Senders, sellers, and financial intermediaries risk exposure of commercially sensitive marketplace and supply‑chain data because the bill expands CBP access to and sharing of nonpublic images, labels, and seller/shipper information and authorizes broader mission use of submitted data.
Importers and individuals face increased risk of losing goods and limited opportunity to contest seizures because the bill shortens notice and cure windows (deemed abandonment after 15 days) and creates summary disposition processes with reduced procedural safeguards.
Based on analysis of 13 sections of legislative text.
Tightens documentation and limits on duty‑free low‑value imports, adds a $2 fee per qualifying shipment, raises penalties, and speeds forfeiture/abandonment for suspect parcels.

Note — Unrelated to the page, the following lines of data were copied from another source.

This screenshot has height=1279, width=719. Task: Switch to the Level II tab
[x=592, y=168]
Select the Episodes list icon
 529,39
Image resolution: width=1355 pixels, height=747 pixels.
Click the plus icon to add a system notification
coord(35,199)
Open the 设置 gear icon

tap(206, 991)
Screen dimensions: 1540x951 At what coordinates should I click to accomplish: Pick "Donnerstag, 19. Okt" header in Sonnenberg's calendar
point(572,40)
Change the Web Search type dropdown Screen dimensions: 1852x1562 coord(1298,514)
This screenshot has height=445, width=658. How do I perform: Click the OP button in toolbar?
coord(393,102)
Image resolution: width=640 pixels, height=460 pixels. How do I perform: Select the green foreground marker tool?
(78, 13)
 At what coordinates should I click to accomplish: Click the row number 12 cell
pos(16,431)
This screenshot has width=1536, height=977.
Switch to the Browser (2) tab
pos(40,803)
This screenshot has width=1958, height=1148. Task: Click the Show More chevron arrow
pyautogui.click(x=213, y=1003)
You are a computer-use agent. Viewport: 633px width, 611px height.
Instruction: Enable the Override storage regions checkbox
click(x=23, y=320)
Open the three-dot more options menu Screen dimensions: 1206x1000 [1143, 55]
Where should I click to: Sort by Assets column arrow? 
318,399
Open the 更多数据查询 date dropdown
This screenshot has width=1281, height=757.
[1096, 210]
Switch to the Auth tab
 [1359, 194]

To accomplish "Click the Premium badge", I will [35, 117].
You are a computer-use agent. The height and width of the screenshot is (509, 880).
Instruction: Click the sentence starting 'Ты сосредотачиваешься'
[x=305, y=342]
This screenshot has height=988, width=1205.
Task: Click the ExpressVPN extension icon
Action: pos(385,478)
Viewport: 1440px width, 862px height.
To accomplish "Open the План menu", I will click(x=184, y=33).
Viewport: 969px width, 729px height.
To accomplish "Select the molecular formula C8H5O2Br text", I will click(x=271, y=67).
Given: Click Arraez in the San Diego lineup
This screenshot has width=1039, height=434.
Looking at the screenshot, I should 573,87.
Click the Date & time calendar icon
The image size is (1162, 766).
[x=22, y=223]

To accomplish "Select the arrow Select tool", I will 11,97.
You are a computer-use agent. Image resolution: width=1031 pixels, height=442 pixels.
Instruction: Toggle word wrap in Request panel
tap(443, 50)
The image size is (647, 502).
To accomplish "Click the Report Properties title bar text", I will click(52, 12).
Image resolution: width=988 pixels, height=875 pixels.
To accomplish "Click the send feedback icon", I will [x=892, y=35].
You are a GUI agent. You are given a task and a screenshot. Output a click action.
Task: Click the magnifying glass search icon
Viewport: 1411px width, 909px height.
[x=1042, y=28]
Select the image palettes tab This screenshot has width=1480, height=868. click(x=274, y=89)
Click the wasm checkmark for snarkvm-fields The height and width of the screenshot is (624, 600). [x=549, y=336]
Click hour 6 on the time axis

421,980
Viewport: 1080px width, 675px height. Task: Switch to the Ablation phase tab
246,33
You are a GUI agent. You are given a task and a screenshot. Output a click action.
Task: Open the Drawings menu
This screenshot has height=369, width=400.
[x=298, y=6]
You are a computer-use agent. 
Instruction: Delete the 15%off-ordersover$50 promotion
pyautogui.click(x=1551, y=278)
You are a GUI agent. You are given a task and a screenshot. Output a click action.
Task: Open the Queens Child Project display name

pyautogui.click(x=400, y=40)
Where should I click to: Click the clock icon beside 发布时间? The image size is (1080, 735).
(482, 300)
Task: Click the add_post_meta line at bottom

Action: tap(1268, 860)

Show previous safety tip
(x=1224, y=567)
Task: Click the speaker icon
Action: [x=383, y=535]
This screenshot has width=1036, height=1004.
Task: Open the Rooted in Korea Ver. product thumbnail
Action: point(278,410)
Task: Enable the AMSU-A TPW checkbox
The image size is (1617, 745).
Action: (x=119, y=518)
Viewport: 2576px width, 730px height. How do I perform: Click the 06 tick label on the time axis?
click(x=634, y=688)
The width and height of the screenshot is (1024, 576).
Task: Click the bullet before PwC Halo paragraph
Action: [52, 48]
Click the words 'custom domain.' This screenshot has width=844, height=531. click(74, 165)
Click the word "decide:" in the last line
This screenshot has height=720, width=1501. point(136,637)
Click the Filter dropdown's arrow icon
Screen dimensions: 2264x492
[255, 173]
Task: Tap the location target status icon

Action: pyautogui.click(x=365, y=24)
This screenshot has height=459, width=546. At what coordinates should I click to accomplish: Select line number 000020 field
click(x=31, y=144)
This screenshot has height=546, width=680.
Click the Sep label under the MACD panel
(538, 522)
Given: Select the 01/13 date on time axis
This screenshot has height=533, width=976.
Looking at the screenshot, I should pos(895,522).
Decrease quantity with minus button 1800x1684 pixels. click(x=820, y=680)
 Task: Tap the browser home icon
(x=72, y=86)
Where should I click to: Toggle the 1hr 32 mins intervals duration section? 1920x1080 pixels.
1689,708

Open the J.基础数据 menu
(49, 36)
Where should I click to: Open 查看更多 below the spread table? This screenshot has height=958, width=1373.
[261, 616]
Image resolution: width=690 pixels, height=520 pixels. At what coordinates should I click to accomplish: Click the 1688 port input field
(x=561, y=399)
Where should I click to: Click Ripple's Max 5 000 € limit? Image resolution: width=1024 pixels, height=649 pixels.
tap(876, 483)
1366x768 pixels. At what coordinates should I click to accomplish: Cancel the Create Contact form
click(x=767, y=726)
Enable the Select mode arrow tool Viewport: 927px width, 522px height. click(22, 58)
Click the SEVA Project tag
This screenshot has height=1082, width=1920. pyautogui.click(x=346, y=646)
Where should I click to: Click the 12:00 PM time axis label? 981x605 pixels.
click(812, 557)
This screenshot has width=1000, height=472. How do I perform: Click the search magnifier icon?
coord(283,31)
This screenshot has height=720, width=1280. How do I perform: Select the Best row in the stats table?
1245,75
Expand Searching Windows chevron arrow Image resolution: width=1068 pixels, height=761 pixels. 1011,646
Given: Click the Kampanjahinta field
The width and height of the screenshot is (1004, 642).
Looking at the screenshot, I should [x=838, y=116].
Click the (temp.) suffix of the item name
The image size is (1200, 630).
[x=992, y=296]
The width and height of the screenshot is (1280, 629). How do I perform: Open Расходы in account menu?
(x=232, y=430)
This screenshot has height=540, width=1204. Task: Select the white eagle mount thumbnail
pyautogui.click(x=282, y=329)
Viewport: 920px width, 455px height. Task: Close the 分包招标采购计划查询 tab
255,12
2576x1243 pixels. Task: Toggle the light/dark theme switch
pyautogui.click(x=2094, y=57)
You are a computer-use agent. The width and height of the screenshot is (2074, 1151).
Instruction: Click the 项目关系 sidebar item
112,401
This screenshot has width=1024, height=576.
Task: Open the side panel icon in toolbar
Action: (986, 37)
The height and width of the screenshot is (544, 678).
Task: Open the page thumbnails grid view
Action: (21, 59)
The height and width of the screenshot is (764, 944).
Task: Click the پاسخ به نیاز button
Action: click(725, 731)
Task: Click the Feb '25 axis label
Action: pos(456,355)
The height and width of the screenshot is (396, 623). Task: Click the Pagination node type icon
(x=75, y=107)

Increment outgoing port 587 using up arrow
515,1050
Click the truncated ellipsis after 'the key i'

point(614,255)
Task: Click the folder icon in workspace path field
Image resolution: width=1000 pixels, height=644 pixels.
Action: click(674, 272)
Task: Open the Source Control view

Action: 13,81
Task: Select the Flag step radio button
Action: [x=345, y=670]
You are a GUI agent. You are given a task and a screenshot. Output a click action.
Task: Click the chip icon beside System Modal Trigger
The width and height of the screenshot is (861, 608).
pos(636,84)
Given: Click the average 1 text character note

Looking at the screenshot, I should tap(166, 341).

Makes it harder for some low‑value ("de minimis") imports to avoid duties and easier for Customs to detain, forfeit, and share data about suspect shipments. The bill adds a $2 user fee on qualifying low‑value entries, requires new documentation and truthfulness rules for postal and other low‑value shipments, narrows which goods can claim the duty exemption, increases civil penalties, and creates faster procedures for abandonment and summary forfeiture of suspect parcels. Also requires regular reporting to Congress on use of the de‑minimis exemption, designates smuggling of fentanyl via low‑value shipments as a priority trade issue, and expands CBP authority to receive and share marketplace/supply‑chain information while raising the standard (reasonable suspicion) for providing such nonpublic data to rightsholders.